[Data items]
--- start ---
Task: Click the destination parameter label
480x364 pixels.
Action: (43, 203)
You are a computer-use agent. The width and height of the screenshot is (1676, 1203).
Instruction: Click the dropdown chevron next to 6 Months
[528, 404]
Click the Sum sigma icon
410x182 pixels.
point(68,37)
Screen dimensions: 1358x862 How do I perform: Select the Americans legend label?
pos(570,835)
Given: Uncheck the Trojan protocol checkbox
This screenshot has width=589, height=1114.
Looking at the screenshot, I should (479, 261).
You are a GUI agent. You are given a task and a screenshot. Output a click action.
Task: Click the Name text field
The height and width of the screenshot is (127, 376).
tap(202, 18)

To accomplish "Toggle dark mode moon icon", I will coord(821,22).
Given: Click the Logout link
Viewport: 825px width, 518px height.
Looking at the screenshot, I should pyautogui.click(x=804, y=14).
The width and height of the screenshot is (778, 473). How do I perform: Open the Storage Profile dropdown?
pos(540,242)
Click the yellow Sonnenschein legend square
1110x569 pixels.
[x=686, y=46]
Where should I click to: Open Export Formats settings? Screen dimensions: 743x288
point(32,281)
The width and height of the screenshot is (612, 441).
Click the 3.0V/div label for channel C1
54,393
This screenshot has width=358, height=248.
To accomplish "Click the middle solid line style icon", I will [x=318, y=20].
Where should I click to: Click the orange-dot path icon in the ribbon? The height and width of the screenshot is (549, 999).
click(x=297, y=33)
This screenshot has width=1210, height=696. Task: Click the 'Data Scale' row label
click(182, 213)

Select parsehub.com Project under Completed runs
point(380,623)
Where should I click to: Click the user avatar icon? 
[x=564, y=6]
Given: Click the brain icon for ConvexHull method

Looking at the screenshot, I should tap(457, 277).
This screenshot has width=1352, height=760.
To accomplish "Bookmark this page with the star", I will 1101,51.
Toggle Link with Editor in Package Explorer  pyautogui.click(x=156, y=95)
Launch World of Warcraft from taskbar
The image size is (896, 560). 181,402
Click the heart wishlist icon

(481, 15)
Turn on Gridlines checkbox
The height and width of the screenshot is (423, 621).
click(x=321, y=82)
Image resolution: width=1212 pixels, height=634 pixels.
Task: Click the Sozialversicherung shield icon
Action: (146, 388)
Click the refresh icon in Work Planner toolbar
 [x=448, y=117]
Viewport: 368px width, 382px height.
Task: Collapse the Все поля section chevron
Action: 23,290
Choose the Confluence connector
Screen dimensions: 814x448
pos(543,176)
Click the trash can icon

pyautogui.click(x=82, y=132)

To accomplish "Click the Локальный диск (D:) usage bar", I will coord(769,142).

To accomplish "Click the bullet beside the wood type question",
--- end ---
TASK DETAILS: Edit the lines from the line with "Given: Uncheck the Trojan protocol checkbox" up to and including the line with "tap(202, 18)". Replace "Name text field" with "Email text field" and leave everything else unchanged.

RESPONSE:
Given: Uncheck the Trojan protocol checkbox
This screenshot has width=589, height=1114.
Looking at the screenshot, I should (479, 261).
You are a GUI agent. You are given a task and a screenshot. Output a click action.
Task: Click the Email text field
The height and width of the screenshot is (127, 376).
tap(202, 18)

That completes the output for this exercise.